適格請求書(インボイス)発行事業者として登録するか否かの判断ポイント

■制度開始まで残り1年半を切っています。

 さて、令和5年10月から始まるインボイス制度、開始まで1年半を切るところまで迫ってきています。制度開始時から請求書等に代る「インボイス」を発行する場合には、原則として令和5年3月末までに適格請求書発行事業者の登録申請を行う必要があります。

 インボイス制度開始により一番影響を受けると考えられる小規模事業者や個人事業主に対しての周知が全然進んでいないように思いますが、あっという間に制度開始となり『え!始まっちゃった!どうしよう!』といった事態になりそうな気がしますね。

 弊法人のお客様のインボイス登録申請手続きについては徐々に進めておりますが、今現在免税事業者(消費税を納めていない事業者)のお客様からは、インボイス発行事業者として登録すべきかどうか相談を受けることが多くなってきています。

 ここで今一度、登録するかどうかの判断について考えてみたいと思います。



■現在の状況を確認する

 今現在、貴社(あなた)は消費税の課税事業者に該当していますか?

 現在売上高が1,000万円超あり、消費税を納税している事業者(課税事業者)である場合には、余程の理由がない限りは特に頭を悩ませることもなく、インボイス発行事業者として登録すればよいかと思います。今後発行する必要のある“インボイス”に求められる記載要件等が、従来の“請求書”に比べて多少厳しくはなりますが、そこまで大きくフローが変わることもないかと思いますので、特に気にしなくていいようにも思います。

 一方、現在消費税を納税していない事業者(免税事業者)に該当する場合には、インボイス発行事業者の登録を行う場合、行わない場合でそれぞれ以下のような影響が出ることが考えられます。

 登録を行う場合:消費税の納税義務が生じるので、税負担が増加し資金繰りに影響
 登録を行わない場合:取引先との取引関係に影響(価格交渉・取引停止等)

後者の『免税事業者』に該当する場合は、インボイス発行事業者として登録申請をするか否かについて、大変難しい問題となるのです。



■自身の事業の実態や、ケースを想定して検討を行う

 ①顧客が消費者のみの場合には、必ずしも「インボイス」を発行する必要はない
 自身の主要な顧客がいわゆる“一般消費者”に該当する場合や、消費税を納めていない免税事業者である場合、わざわざインボイス発行をする必要が無いというケースも考えられます。

 例えば、街の美容院や動物病院等、主に一般消費者が顧客である場合、インボイスの発行を求められる機会はほぼ無いかと思います。その場合にわざわざインボイス発行事業者の登録を行う必要はないと判断することもできます。
(もちろん、芸能人の髪セット代や、法人で飼育している動物の治療等、例外はありますが。。。)

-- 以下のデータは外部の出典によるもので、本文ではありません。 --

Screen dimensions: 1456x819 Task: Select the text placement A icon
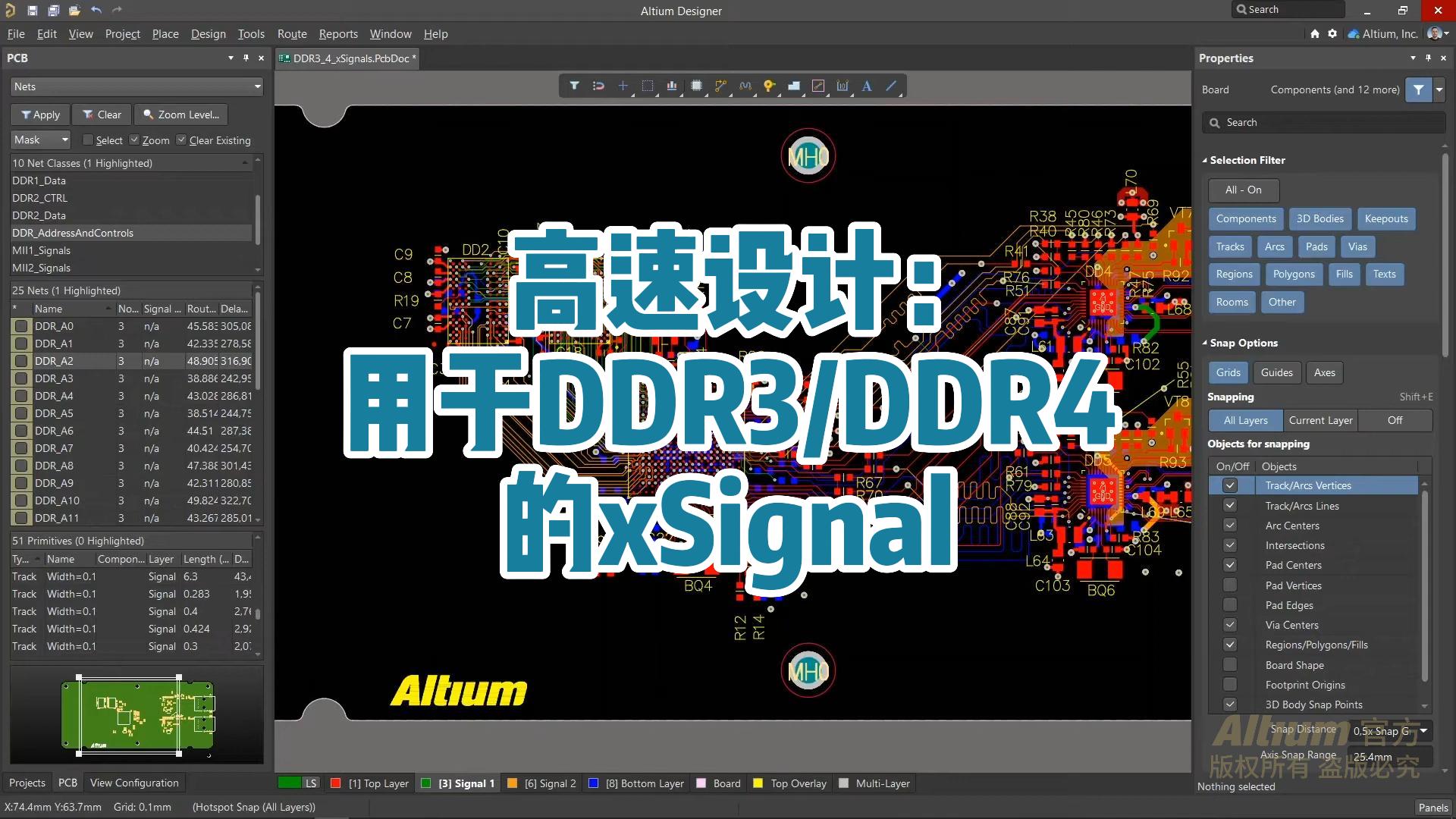[x=867, y=86]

 ②課税事業者を選択すると、消費税の申告・納付が必要になる
 インボイス発行事業者の登録を受けた場合は、インボイスの交付が出来るようになるのと同時に、課税事業者として消費税の申告及び納付が必要となります。これまで支払っていなかった消費税を支払う必要がありますので、事業の資金繰りに影響を与えることが考えられます。
 売上が5,000万円以下の事業者が適用できる『簡易課税制度』という消費税計算方法も設けられていますが、これまで消費税を納めていなかった事業者にとっては資金的な負担が増えたと感じるケースが大半かと思います。
 また、確定申告を税理士に依頼している場合、多くのケースでは消費税申告報酬が別途かかります。金額は千差万別ですが、少なからず負担は増えることになります。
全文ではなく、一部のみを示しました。